Friday Food Definition: Tagine

lamb tagine
Lamb Tagine from Kasbah Grill
The first person who educated me that tagine is first, a cooking vessel before its namesake was passed on to the stew it helps cook was Brittany. In October we were eating at a delicious Moroccan restaurant (see link in caption) in Irving/Dallas, Texas and she told us she used to have a “tagine.” Puzzled, knowing that three of the dishes ordered by us were tagines, I thought, well I used to have a donut, but then I ate it! Or I used to have a lot of foods, but them things don’t last very long! She then explained to my ignorant self that the dish is named after the pot used.

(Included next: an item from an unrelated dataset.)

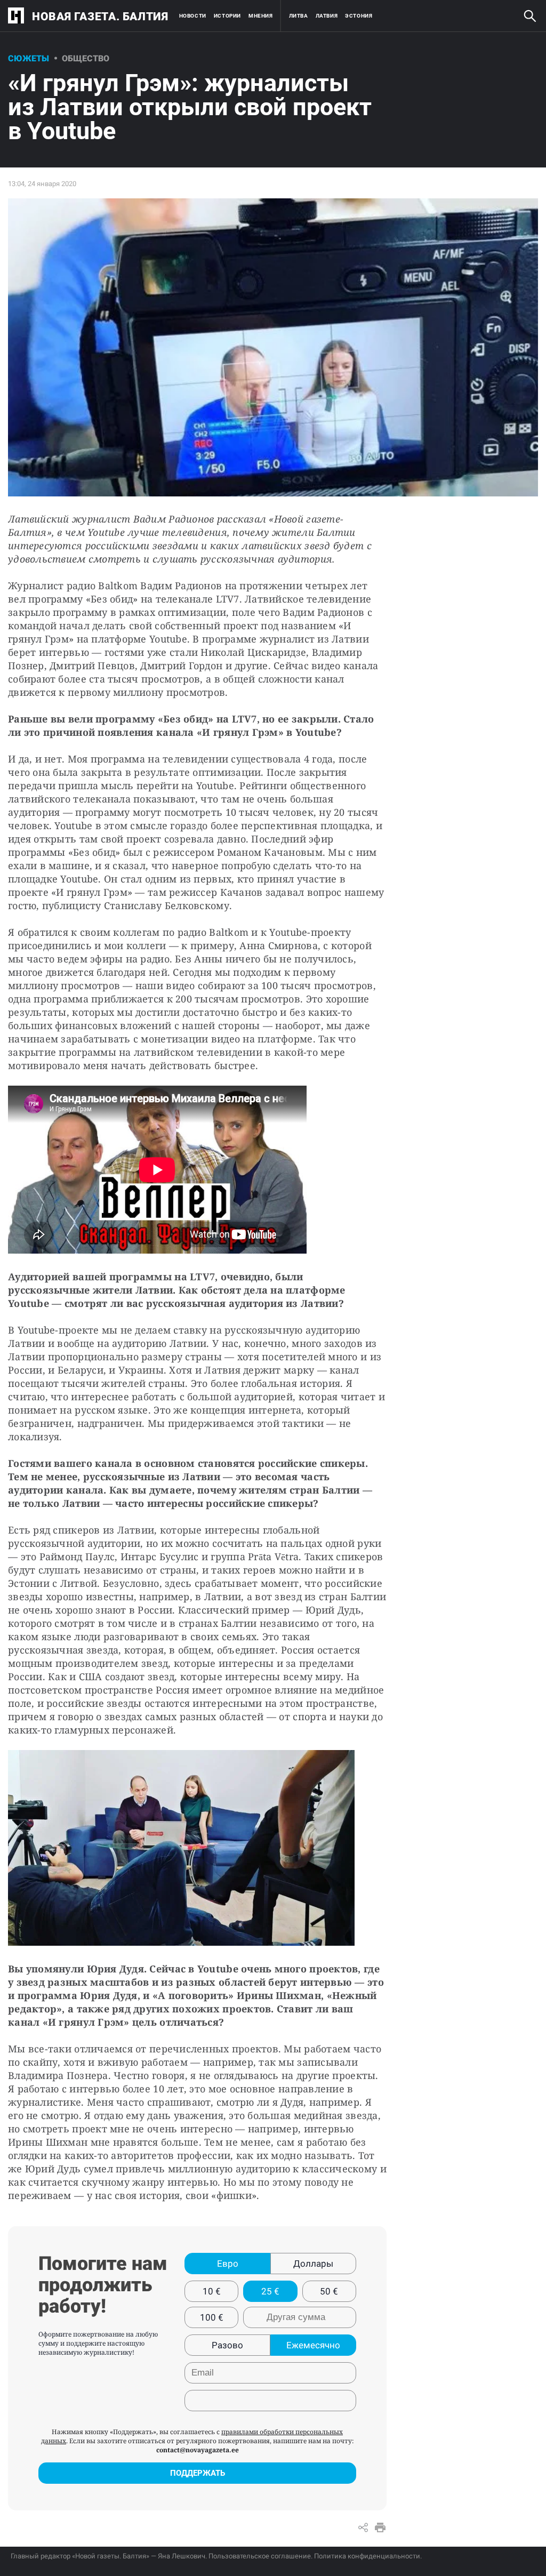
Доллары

Glad I could share the info :) ! Here is the wikipedia link.

The inspiration behind this week’s FFD was Anthony Bourdain. Still reading his Cook’s Tour, I came across a definitive passage on tagines last night. So I thought I’d also share an excerpt.

The waiter brought a big tagine of bubbling-hot kefta, set it down on the table and removed the top. A tagine – I should explain to avoid confusion – refers to the cooking vessel of the same name. Nowadays, since the introduction of the pressure cooker, it is used largely as a serving platter. The tagine is a large, shallow, glazed bowl, with a sloping, conical top like a minaret’s peak. Nomadic people used to carry them from camp to camp preparing slow-cooked meal-in-one fare over open fires, using the tagine as an all-purpose stewpot. It was a low-maintenance way for women to cook: Simply put the food on the fire, then move on to other pressing chores, like tending to livestock, gathering wood, nursing kids, making bread – all this while the stew (also referred to as tagine) cooked. In Morocco, if you didn’t know already, like the James Brown classic, it’s a man’s man’s world. The women cook.